Por Segundo Imbert Brugal
“Todo el mundo tiene sus haitianos”. Los franceses tienen a los marroquís, los alemanes al resto del mundo, los españoles a gitanos y subsaharianos, el costarricense a los nicaragüenses, el argentino a quien no lo es, y los puertorriqueños a los dominicanos. Constituyen un problema y se les trata mal.
Eso de que aquí tratamos bien a los haitianos es un cuento chino. Siempre han sido y son banquitos de picar, blanco de chistes denigrantes, de expresiones racistas y de un ninguneo de la peor calaña. Transportados como reses y hacinados en barrancones, chupan caña por el día y sancochan poco por las noches. Todavía se instalan en solares, descampados y tugurios indescriptibles. A nadie le importaron esas condiciones de vida producto de la negligencia corrupta de nuestros gobernantes hasta que el país se llenó de una horda de menesterosos e indocumentados que perforan rocas y recogen cosechas por centavos, o vagabundean mendigando.
Ignoraban convenientemente el grave problema migratorio entre comidas con lavadores de capital haitiano, generales exiliados, y comerciantes del vecino país; en esas mesas el rabioso nacionalismo se esfuma dentro de millonarias transacciones. La Iglesia Católica ha recibido muchos donativos directos e indirectos de esos negocios y de esa gente mientras revienta la mitra cardenalicia y se amenaza e insulta a “los malos dominicanos”.

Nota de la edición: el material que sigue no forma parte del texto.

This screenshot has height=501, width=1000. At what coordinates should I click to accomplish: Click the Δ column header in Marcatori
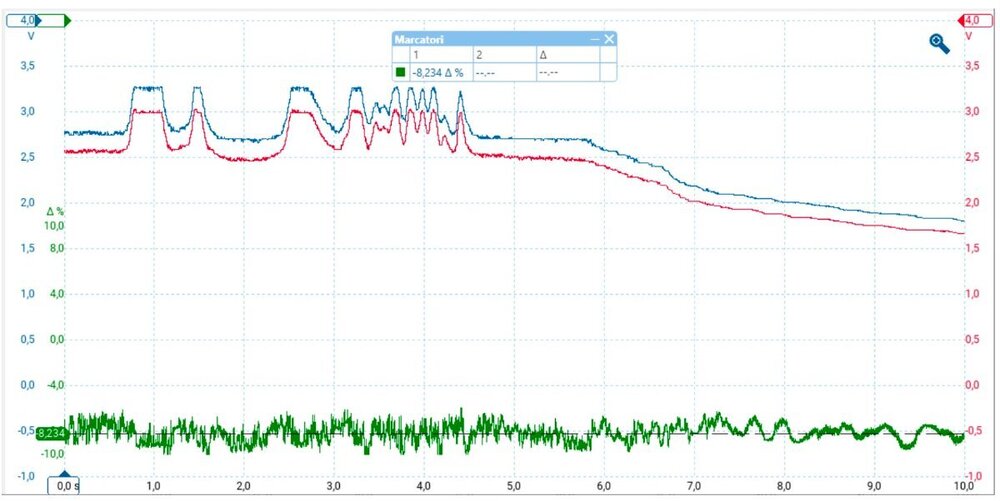pos(543,54)
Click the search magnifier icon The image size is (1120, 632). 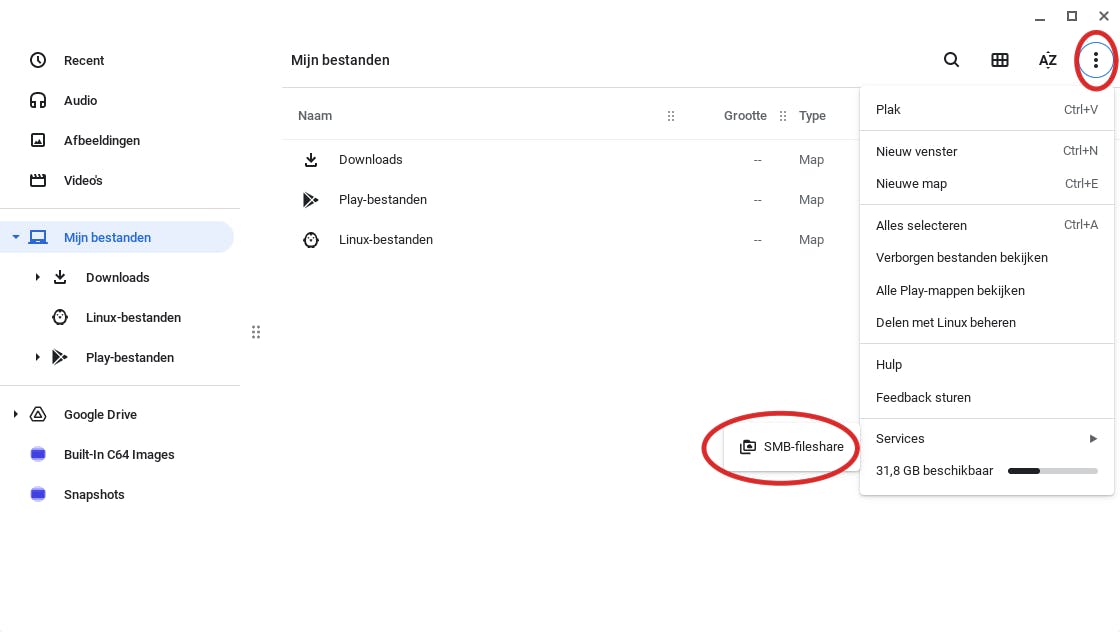951,60
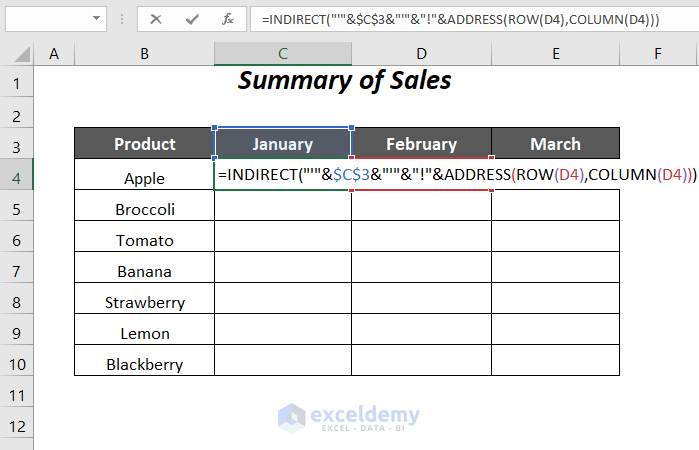Click the formula bar options dots
Screen dimensions: 699x450
tap(124, 19)
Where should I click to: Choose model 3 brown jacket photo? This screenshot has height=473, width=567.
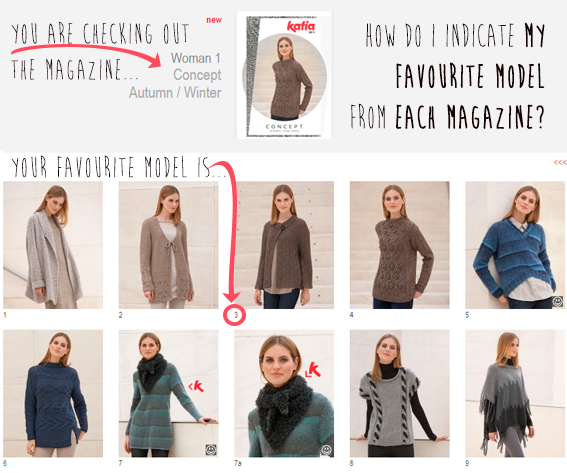click(284, 245)
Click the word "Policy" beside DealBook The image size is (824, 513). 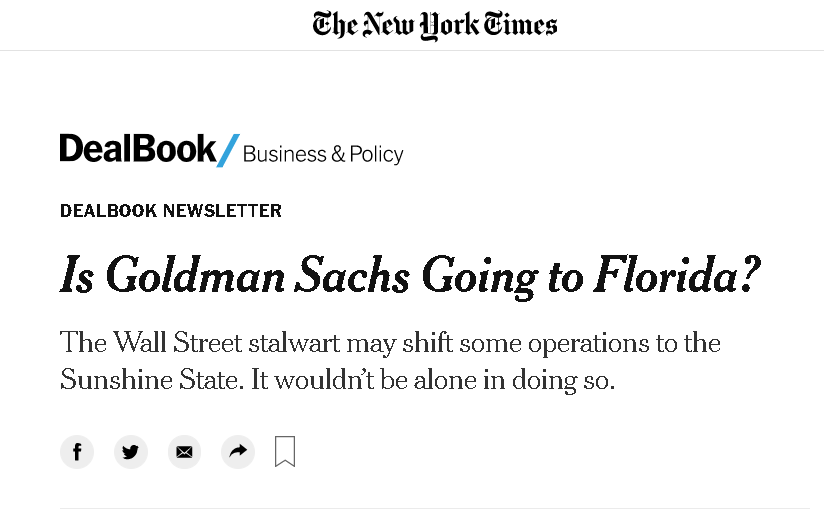coord(377,154)
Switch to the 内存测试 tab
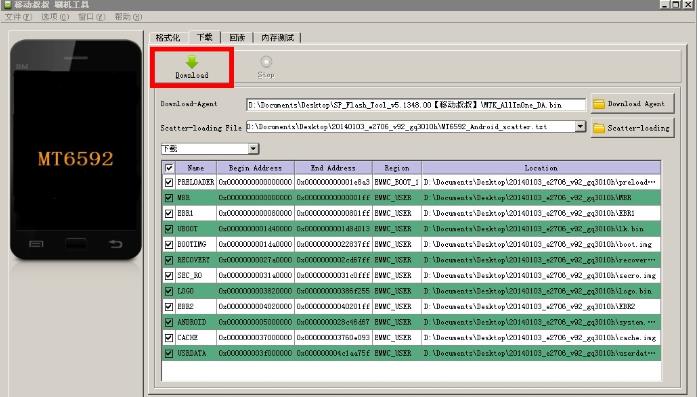This screenshot has width=698, height=397. [277, 38]
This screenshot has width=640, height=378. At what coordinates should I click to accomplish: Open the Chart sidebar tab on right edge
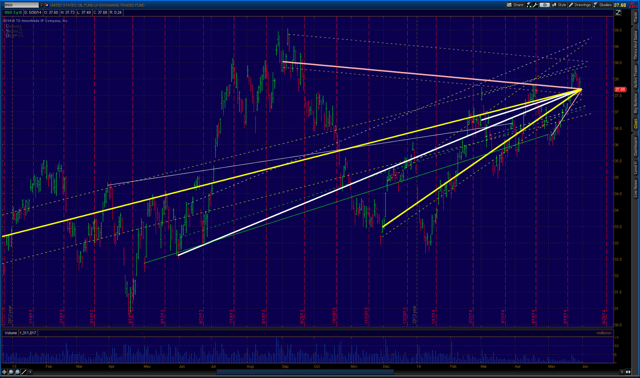636,124
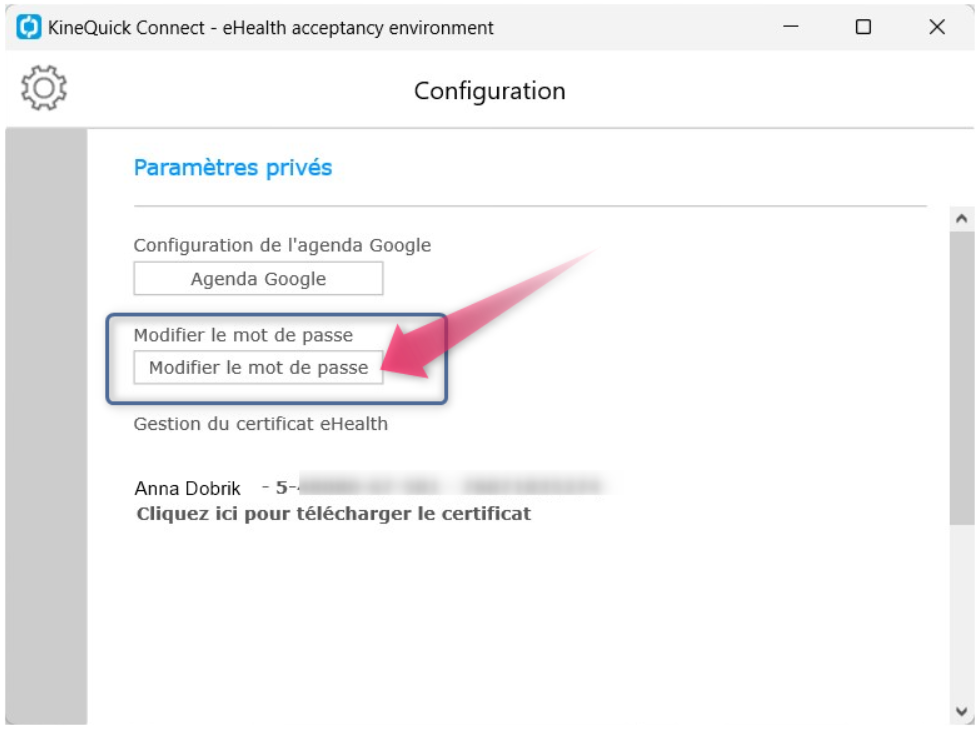Click the Anna Dobrik certificate name
This screenshot has height=729, width=979.
point(188,487)
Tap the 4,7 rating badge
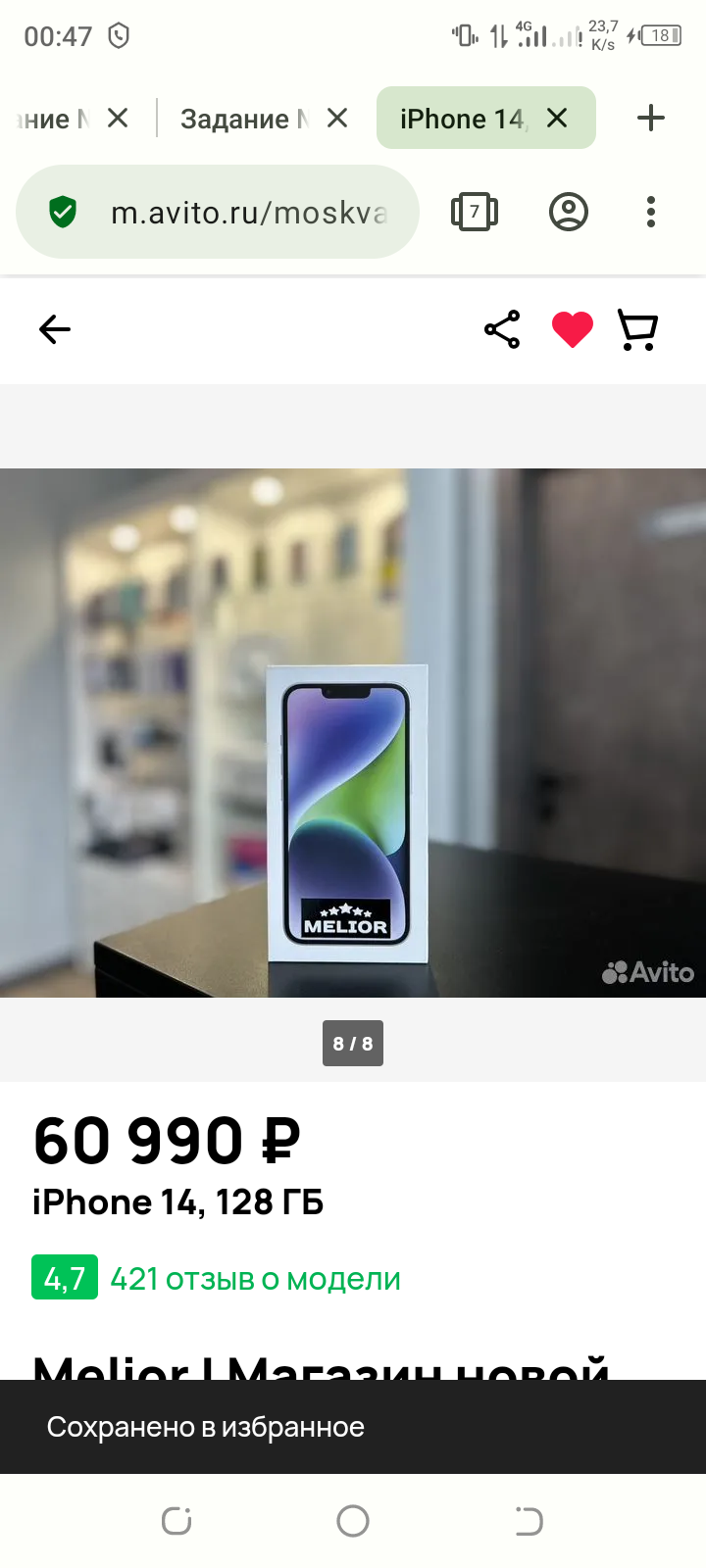706x1568 pixels. (x=65, y=1277)
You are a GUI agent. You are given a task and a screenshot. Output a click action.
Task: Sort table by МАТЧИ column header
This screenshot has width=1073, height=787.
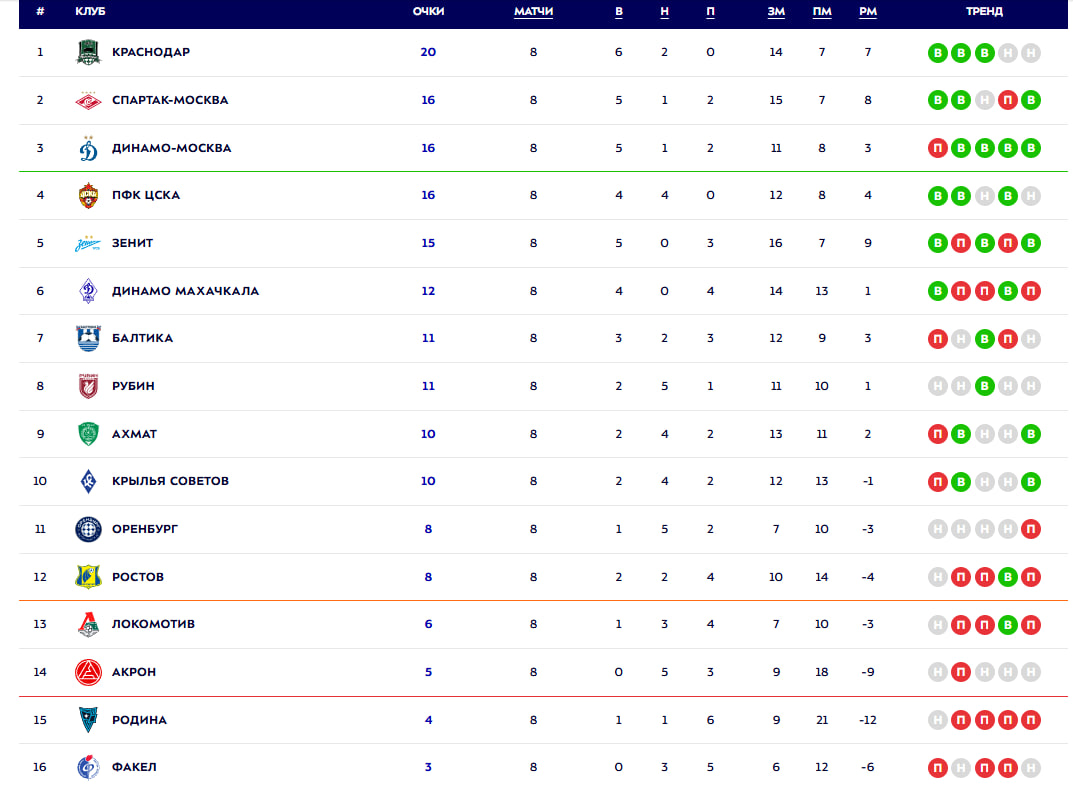click(533, 12)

Ahora, después que los han dejado meterse en nuestra casa intentan poner candado y arman la de San Quintín, provocando una furia patriótica que antes sólo encontrábamos entre los compatriotas del éxodo. Un patriotismo desbordado que sirve para desviar la atención de asuntos terribles; y para agigantar la figura mercadológica – con gran éxito hasta ahora – de un presidente inyectado con células madres de Duarte y Luperón.
Pero entre este barullo de sentencias con retroactividad casi centenaria, reuniones fronterizas, quitadera de documentos, desgañites nacionalistas, rabietas equivocas en foros internacionales, y visado para pollos, huevos y sucedáneos, me pregunto si acaso se está aplicando en realidad esa renovada política migratoria “que legalizará el estatus de los extranjeros”. O, muy a lo dominicano, se convertirá en espuma el chocolate, en amagar y no dar, en discutir sin concluir.
Sospecho que esta ortodoxia de ahora cederá cuando comiencen, si no han comenzado ya, los arreglos de aposento. Estas ráfagas y estos relámpagos ni tumbarán ni quemarán nada. Sospecho que seguirán entrando y saliendo haitianos, drogas, rusos, colombianos, carros robados, putas, narco-papeletas, y demás preciosidades itinerantes. Lo harán por aire, mar y tierra, pues en ambos lados de la frontera prevalece una sola ley: la del dinero.
Al final, seguiremos teniendo nuestros haitianos, los explotaremos, discriminaremos, y nos burlaremos de ellos. Mientras, aumentarán los desposeídos, la ignorancia y las enfermedades trasmisibles. En verdad, en verdad, os digo, que todo esto huele a rifirrafe cuyos resultados, por el momento, han sido la discusión sobre nuestra identidad, la peculiar sentencia basada en constituciones declaradas pedazos de papel, y el darnos cuenta de la magnitud de uno de tantos problemas graves acumulados por nuestros desgobiernos. Este, cual círculo perverso, es de consecuencias impredecibles.